*Série de tâches*.
a: Reprenez le texte source à partir de « Mon domestique a » jusqu'à « d'un tel avis. » inclus, en substituant « valet » à « domestique ».
b: D'après le texte source, quelle consigne le domestique a-t-il reçue au sujet d'une réponse ?

Image associée *           Des censeurs les plus nombreux...... insistent sur la mauvaise réputation de la maison où Votre Seigneurie ( dont on peut voir maintenant qu'elle a parfaitement recouvré la santé ) continue d'habiter. Et ont nommément accusé une des demoiselles d'être une fille publique........... et ceci....... éclabousse de scandale Votre Seigneurie. Et ceci aussi bien en réjouissant certains ennemis qu'en blessant davantage d'amis que je ne saurais dire.
            Enfin, milord, je découvre chez tout le monde une froideur générale envers Votre Seigneurie, telle que je n'en avais encore ressentie depuis que je suis votre obligé. Je n'aurai la présomption d'ajouter à cela ni réflexion, ni conseil de ma part, sachant bien que Votre Seigneurie n'en a nul besoin. Mais en vous donnant l'assurance la plus sincère que je n'ai confié à nul homme ni papier en ce monde ce que j'écris ici, dont les seuls dépositaires sont moi-même et cette lettre que j'aurai soin de vous faire remettre en mains propres, je demeure confiant que Votre Seigneurie percevra la droiture de mes intentions respectueuses et, très humblement, je prends congé,
            s'il plaît à Votre Seigneurie;
            Le dix-septième novembre 1663.
                                                                  De Votre Seigneurie le très humble serviteur
                                                                                                                                   S. P.
            Pour mémoire.
                                    La lettre ci-dessus a été cacheté avant d'être jointe à celle qui suit :
            Milord,
                        Si ce pli surprend Votre Seigneurie alors qu'elle est en compagnie ou occupée, je la supplie de différer l'ouverture de la lettre ci-jointe jusqu'à ce que les circonstances soient propices ( le sujet peut aisément souffrir un tel retard ) et je demeure très humblement,
                        s'il plaît à Votre Seigneurie,
                        Le dix-septième novembre 1663,
                                                                             De Votre Seigneurie le très humble serviteur,
                                                                                                                                               S. P. 
            Mon domestique a reçu comme instruction de vous remettre ceci en mains propres et de ne pas attendre de réponse.

            Je prie le ciel de bénir cette lettre. Mais j'avoue en craindre pour moi les conséquences, qui seront bonnes ou mauvaises, selon qu'il en admettra ou non le bien-fondé. Je suis, néanmoins, persuadé qu'elle lui fera du bien, et qu'il a besoin d'un tel avis.

*Extrait de données*.
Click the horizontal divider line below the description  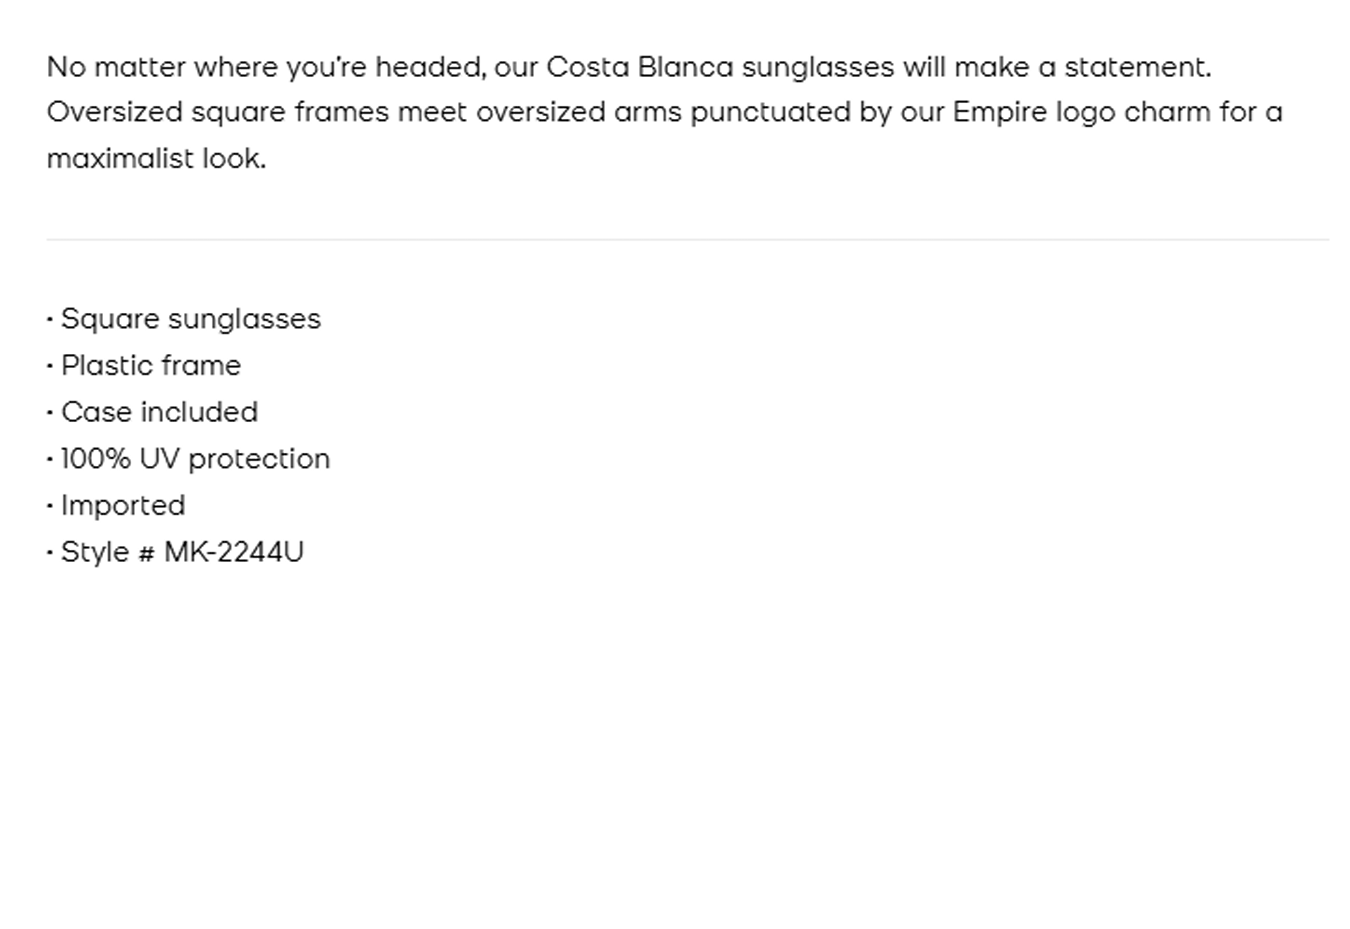pos(687,240)
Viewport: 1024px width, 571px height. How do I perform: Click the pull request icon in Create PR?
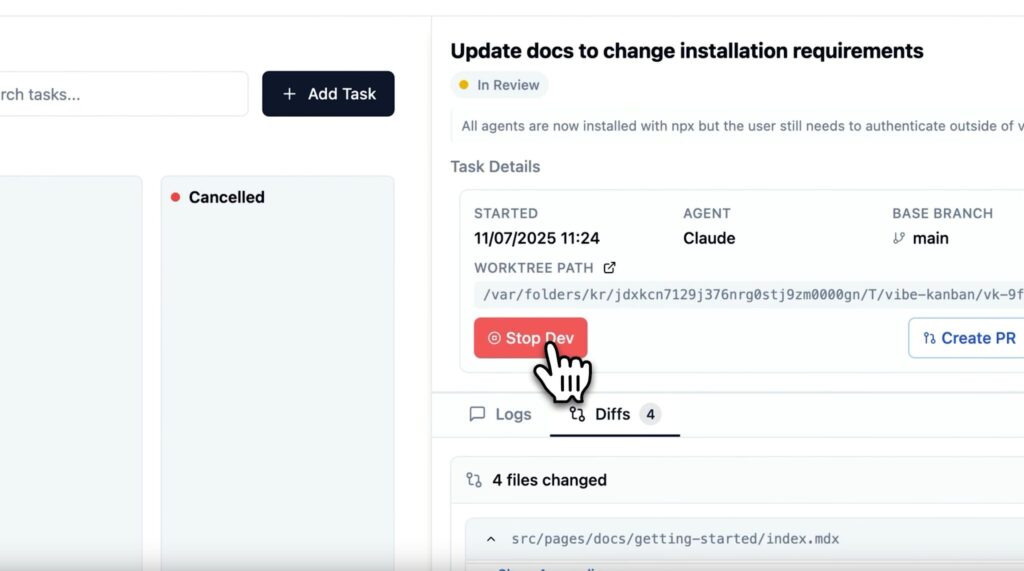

*Réponses par tâche*.
a:
Mon valet a reçu comme instruction de vous remettre ceci en mains propres et de ne pas attendre de réponse.

            Je prie le ciel de bénir cette lettre. Mais j'avoue en craindre pour moi les conséquences, qui seront bonnes ou mauvaises, selon qu'il en admettra ou non le bien-fondé. Je suis, néanmoins, persuadé qu'elle lui fera du bien, et qu'il a besoin d'un tel avis.

b: Il a reçu pour instruction de ne pas attendre de réponse.